Wie es der Zufall wollte, reichten die Rennberichte in Kiste 3 nur bis zu meinem siebzehnten Geburtstag zurück. Um an Mr. T. Lyons Debüt mit sechzehn heranzukommen, würde ich auf Lucy warten müssen.
Ich öffnete Kiste 1, die Flachrennberichte, und stellte fest, daß die Bände hier älter waren. Sie umfaßten die wenigen Jahre, die Jackson Wells in Newmarket trainiert hatte: Ein Band umfaßte das Jahr von Sonias Tod.
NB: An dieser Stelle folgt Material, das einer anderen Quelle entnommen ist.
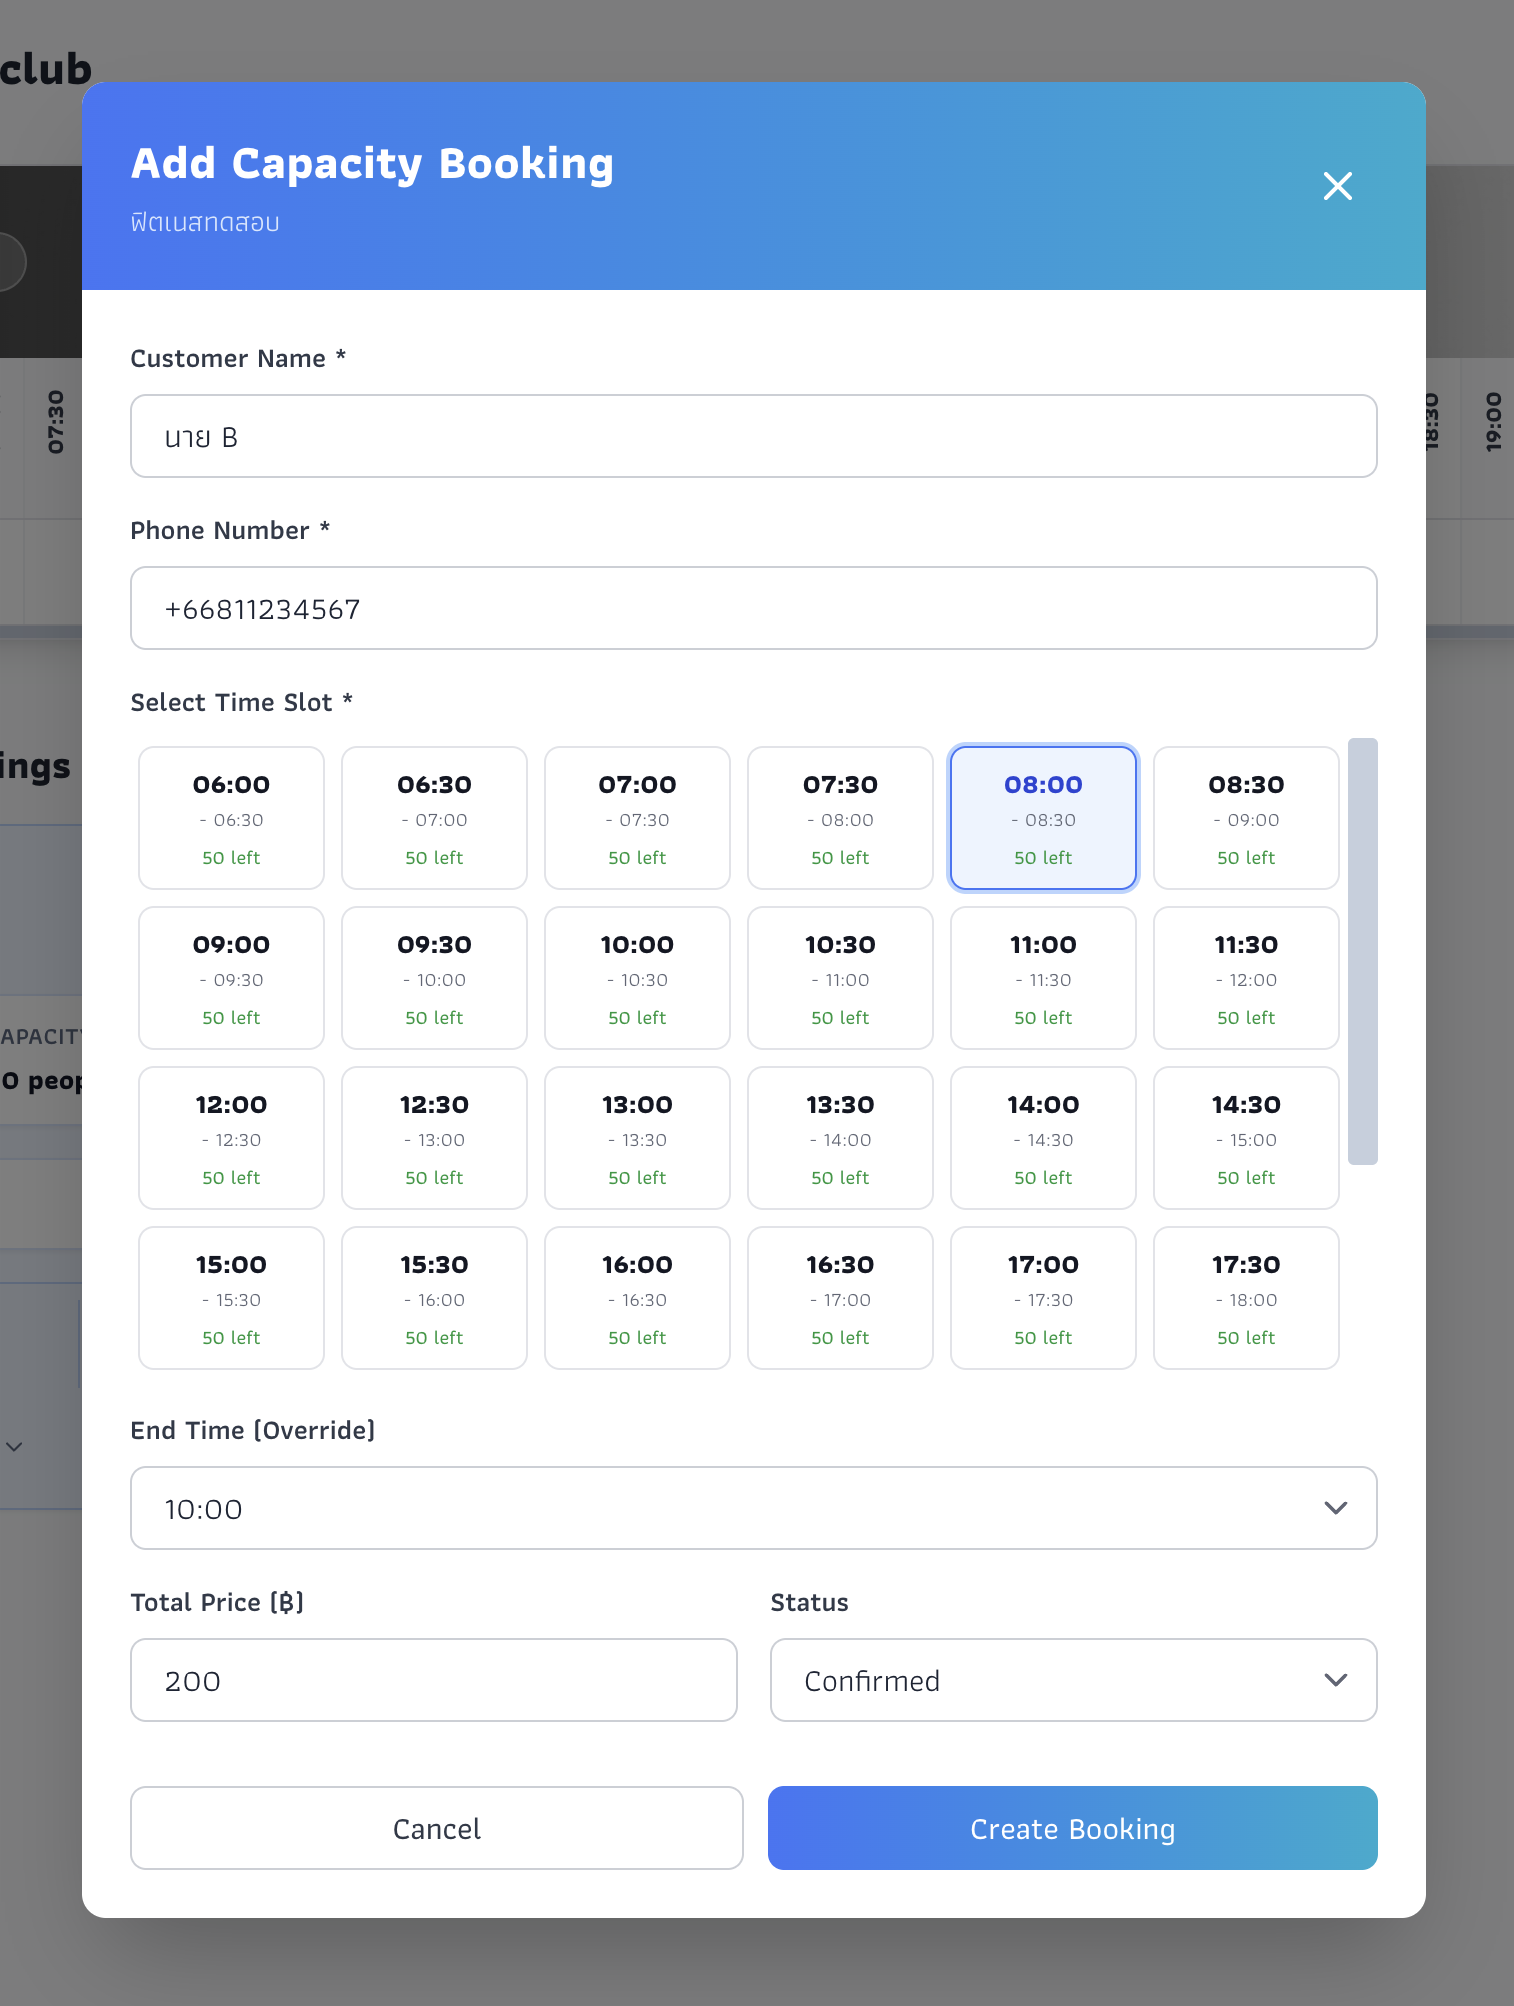1514x2006 pixels.
Task: Select the 06:00 - 06:30 time slot
Action: 231,818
Fasziniert hielt ich nach Valentines roten Punkten (Starter) und roten Ausrufezeichen (Sieger) Ausschau und stieß immer wieder auf den Namen meines Großvaters als Trainer. Vor sechsundzwanzig Jahren, ich war gerade vier. Vor einer ganzen Generation. So viele von ihnen waren tot. So viele Pferde, so viele Rennen vorbei und vergessen.
Jackson Wells hatte nicht viele Starter gehabt und, soweit ich sehen konnte, herzlich wenig Sieger. Jackson Wells hatte auch keinen eigenen Jockey gehabt; nur erfolgreiche, gutgehende Ställe konnten es sich leisten, einen Spitzenmann vertraglich zu verpflichten. Mehrere
Wells-Pferde waren von einem P. Falmouth geritten worden, mehrere andere von D. Carsington, und von beiden hatte ich nie gehört, aber das war nicht verwunderlich.
An dem Tag, als seine Frau starb, war Jackson Wells zu einem Meeting nach York gefahren, an dem ein Pferd aus seinem Stall teilnehmen sollte. Ich schaute den Wettkampftag selbst nach und sah, daß sein Pferd dann doch als Nichtstarter aufgeführt war. Trainer Wells war auf dem Rückweg nach Newmarket gewesen, und das Rennen hatte ohne ihn stattgefunden.
Ich blätterte weiter vor. Valentines Punkte für Jackson Wells waren dünn gesät und wurden weniger. Es kam nur noch ein Ausrufezeichen, ein kleines Rennen auf einer kleinen Bahn, gewonnen von dem kleinen Jockey D. Carsington.